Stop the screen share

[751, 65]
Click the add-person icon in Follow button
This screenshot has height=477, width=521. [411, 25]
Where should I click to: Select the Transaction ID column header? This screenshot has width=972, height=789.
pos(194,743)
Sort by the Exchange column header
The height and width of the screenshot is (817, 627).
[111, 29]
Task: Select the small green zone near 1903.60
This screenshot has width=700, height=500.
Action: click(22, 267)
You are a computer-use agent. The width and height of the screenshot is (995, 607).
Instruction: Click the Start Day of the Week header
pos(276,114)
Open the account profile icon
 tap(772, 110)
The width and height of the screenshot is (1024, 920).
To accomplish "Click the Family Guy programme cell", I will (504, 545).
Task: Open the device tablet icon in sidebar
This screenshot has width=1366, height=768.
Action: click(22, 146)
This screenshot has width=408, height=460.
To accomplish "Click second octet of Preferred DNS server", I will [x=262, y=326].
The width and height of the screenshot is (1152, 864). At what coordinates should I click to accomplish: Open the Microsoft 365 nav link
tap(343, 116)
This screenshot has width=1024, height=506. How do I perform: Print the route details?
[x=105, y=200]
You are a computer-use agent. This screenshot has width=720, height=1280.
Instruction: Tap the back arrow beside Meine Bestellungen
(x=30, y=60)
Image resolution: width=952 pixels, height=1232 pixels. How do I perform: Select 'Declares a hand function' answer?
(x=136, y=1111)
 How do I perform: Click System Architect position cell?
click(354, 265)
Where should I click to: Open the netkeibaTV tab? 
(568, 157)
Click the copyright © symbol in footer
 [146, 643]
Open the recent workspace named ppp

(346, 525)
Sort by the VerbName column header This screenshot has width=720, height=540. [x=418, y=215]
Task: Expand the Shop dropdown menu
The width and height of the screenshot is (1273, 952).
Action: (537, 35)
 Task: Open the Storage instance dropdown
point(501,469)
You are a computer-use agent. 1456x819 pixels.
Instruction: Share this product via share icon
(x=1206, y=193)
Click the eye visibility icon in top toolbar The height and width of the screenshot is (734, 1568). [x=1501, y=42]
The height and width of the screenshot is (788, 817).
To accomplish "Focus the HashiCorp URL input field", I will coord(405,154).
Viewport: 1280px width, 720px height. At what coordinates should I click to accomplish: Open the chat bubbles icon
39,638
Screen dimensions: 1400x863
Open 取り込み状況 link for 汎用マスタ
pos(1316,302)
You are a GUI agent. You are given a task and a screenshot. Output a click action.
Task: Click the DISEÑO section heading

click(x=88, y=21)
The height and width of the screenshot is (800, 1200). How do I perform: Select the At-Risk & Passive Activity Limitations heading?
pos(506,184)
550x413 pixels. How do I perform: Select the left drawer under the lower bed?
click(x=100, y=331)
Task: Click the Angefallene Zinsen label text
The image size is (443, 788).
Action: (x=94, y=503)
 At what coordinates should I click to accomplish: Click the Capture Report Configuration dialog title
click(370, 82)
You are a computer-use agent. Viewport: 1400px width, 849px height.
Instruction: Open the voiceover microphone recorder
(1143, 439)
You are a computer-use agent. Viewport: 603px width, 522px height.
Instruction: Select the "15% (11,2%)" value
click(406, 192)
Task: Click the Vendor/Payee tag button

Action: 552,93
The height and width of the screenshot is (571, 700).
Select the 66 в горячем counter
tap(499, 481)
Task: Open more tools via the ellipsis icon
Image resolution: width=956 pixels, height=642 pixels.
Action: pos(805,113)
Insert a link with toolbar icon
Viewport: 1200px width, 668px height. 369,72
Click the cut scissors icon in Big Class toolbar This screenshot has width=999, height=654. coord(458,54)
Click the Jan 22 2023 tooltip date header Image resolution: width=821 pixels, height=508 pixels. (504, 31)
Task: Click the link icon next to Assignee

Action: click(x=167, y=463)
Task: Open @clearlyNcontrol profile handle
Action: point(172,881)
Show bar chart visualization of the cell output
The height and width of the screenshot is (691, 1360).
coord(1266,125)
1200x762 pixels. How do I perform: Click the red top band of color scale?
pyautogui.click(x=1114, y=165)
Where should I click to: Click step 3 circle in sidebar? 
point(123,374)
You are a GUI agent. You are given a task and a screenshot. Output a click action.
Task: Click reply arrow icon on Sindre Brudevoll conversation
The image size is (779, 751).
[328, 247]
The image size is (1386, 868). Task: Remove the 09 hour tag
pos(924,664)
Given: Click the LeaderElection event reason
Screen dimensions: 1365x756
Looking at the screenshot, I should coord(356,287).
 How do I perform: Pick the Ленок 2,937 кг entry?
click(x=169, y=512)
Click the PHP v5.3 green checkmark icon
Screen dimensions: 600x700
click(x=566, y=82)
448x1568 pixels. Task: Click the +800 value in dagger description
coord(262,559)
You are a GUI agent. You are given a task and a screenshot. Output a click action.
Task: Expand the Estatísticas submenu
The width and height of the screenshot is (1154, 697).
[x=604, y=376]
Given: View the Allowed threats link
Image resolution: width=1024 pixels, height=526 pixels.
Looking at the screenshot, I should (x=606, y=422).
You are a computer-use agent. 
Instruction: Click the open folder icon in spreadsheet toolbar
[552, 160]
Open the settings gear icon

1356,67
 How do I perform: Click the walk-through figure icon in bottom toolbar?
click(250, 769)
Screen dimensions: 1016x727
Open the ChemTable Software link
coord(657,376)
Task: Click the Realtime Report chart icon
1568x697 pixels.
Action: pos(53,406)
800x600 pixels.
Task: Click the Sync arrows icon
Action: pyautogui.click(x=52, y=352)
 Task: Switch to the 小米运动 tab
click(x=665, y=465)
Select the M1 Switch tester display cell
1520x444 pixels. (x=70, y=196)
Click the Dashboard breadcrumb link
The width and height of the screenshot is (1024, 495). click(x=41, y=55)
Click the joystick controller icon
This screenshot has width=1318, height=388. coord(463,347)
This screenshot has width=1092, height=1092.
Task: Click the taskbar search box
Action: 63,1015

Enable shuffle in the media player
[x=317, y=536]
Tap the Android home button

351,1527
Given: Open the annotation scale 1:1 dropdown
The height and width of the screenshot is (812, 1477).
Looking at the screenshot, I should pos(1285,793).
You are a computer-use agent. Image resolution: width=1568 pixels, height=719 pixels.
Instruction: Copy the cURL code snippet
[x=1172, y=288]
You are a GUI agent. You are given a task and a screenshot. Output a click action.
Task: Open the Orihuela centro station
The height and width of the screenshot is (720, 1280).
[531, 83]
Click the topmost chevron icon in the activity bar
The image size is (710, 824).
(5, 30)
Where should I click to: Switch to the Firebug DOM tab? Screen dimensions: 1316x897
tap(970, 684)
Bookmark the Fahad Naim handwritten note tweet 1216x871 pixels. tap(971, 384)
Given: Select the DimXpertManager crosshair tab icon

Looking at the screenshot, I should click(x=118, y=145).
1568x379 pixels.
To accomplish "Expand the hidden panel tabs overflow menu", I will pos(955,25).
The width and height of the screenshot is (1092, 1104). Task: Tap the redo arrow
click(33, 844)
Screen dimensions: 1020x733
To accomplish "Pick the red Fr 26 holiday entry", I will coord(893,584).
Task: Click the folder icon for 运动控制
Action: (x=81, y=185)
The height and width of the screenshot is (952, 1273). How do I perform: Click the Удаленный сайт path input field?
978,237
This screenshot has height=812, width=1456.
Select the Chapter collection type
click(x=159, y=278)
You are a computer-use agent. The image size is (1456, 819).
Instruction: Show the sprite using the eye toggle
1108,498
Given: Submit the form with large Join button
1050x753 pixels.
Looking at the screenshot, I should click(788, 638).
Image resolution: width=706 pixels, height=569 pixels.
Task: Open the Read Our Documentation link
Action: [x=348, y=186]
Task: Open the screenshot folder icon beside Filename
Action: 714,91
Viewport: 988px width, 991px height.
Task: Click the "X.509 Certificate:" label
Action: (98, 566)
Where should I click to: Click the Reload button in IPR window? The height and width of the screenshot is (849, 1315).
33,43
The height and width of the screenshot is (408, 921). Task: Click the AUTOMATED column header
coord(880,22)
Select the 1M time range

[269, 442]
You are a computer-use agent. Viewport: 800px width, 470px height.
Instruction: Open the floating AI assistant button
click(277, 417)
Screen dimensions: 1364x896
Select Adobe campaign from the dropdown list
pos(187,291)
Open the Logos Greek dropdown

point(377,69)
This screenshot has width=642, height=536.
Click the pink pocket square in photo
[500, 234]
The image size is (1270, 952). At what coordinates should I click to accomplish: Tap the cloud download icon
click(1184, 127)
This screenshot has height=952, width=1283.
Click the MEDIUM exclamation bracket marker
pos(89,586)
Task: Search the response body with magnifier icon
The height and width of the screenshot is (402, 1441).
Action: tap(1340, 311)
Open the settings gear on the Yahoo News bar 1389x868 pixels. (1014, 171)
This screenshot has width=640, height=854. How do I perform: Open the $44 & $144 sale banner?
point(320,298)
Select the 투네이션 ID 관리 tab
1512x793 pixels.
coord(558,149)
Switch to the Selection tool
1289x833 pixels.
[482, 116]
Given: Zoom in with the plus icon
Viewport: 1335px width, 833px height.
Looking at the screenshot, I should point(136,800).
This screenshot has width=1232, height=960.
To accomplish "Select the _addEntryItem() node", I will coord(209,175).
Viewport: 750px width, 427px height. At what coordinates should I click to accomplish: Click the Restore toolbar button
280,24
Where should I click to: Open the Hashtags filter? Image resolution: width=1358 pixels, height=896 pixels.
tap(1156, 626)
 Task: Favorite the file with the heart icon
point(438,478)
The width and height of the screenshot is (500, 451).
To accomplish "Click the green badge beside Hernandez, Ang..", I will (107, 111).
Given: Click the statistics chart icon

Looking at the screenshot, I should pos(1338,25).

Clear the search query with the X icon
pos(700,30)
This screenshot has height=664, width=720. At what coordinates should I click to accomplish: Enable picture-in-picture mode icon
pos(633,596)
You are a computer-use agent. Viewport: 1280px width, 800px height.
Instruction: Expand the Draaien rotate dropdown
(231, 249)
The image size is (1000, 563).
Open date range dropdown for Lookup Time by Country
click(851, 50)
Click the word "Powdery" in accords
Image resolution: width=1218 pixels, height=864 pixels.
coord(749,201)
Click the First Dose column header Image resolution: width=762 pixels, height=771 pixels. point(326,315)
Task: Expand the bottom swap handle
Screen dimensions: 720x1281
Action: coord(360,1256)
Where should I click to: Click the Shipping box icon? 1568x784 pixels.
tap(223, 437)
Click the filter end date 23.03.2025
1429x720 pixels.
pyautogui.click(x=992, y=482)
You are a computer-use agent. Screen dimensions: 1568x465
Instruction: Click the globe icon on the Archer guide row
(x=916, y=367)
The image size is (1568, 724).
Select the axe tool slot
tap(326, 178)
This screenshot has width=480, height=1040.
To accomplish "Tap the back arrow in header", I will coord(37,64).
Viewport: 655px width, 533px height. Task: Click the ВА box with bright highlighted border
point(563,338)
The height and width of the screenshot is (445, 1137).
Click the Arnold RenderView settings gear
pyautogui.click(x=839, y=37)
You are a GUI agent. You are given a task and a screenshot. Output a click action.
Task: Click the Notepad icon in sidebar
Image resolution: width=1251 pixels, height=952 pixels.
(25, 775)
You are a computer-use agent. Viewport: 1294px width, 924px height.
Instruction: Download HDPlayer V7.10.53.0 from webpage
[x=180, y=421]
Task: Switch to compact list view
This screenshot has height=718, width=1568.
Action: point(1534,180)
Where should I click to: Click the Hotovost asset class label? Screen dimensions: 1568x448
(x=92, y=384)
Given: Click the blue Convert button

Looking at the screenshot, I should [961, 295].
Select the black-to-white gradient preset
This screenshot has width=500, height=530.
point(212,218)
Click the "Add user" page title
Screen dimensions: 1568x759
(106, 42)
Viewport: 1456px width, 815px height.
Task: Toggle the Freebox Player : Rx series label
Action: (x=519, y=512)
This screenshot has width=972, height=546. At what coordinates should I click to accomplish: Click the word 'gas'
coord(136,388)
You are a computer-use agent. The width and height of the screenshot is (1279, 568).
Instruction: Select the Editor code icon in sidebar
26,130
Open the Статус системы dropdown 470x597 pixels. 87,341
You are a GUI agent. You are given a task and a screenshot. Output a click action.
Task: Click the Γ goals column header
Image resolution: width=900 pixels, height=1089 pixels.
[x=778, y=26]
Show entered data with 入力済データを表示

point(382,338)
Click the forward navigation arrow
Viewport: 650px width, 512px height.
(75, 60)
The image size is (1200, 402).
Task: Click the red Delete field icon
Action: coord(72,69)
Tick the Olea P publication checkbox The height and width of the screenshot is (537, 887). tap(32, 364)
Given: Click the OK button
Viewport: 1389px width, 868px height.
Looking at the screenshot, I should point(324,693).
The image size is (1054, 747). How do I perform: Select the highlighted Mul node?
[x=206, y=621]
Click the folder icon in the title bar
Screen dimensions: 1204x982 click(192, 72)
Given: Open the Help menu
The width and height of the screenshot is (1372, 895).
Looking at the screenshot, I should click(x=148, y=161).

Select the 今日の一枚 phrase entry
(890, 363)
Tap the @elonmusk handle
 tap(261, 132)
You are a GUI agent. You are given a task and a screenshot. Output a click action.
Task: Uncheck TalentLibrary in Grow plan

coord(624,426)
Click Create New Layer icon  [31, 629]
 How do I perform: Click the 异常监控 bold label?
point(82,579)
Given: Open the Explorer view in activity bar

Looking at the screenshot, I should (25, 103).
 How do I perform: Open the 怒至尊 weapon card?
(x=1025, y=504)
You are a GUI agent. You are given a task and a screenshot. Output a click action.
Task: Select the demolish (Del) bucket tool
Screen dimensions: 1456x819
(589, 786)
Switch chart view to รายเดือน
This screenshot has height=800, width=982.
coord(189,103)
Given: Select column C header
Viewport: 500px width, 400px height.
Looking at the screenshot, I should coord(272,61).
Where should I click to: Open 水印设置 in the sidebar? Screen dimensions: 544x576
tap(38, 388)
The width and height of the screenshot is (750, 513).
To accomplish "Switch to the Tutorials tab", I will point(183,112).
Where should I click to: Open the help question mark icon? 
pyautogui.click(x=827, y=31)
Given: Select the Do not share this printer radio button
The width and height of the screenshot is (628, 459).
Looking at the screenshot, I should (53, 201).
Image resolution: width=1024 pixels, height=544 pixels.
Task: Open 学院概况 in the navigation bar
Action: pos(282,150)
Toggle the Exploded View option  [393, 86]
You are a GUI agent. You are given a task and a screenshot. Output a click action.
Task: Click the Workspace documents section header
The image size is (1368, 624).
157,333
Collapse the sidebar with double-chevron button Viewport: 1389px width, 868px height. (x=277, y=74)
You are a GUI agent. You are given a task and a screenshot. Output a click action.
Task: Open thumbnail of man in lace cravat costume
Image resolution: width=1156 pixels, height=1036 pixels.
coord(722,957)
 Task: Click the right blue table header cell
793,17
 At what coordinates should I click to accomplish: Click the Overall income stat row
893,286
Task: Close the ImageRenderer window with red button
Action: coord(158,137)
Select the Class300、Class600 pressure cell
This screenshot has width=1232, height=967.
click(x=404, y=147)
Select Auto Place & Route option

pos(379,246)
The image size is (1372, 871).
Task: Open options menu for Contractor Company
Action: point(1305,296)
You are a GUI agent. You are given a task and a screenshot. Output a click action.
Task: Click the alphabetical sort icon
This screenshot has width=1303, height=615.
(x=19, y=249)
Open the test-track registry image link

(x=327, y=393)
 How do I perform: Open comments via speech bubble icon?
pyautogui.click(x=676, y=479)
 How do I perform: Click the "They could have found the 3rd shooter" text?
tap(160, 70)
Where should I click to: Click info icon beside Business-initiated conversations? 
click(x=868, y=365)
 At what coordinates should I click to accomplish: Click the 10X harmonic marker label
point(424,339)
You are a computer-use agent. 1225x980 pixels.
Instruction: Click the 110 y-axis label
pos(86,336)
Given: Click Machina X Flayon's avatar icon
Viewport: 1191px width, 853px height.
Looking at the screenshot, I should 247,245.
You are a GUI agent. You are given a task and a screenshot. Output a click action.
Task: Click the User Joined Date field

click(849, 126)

+++++

**Problem details:** Set out everything from the line containing "You are a computer-use agent. 1456x819" down to the line containing "click(x=88, y=21)" as a numbered list, leaving out blank lines.

**Written solution:**
1. You are a computer-use agent. 1456x819 pixels.
2. Instruction: Share this product via share icon
3. (x=1206, y=193)
4. Click the eye visibility icon in top toolbar The height and width of the screenshot is (734, 1568). [x=1501, y=42]
5. The height and width of the screenshot is (788, 817).
6. To accomplish "Focus the HashiCorp URL input field", I will coord(405,154).
7. Viewport: 1280px width, 720px height. At what coordinates should I click to accomplish: Open the chat bubbles icon
8. 39,638
9. Screen dimensions: 1400x863
10. Open 取り込み状況 link for 汎用マスタ
11. pos(1316,302)
12. You are a GUI agent. You are given a task and a screenshot. Output a click action.
13. Task: Click the DISEÑO section heading
14. click(x=88, y=21)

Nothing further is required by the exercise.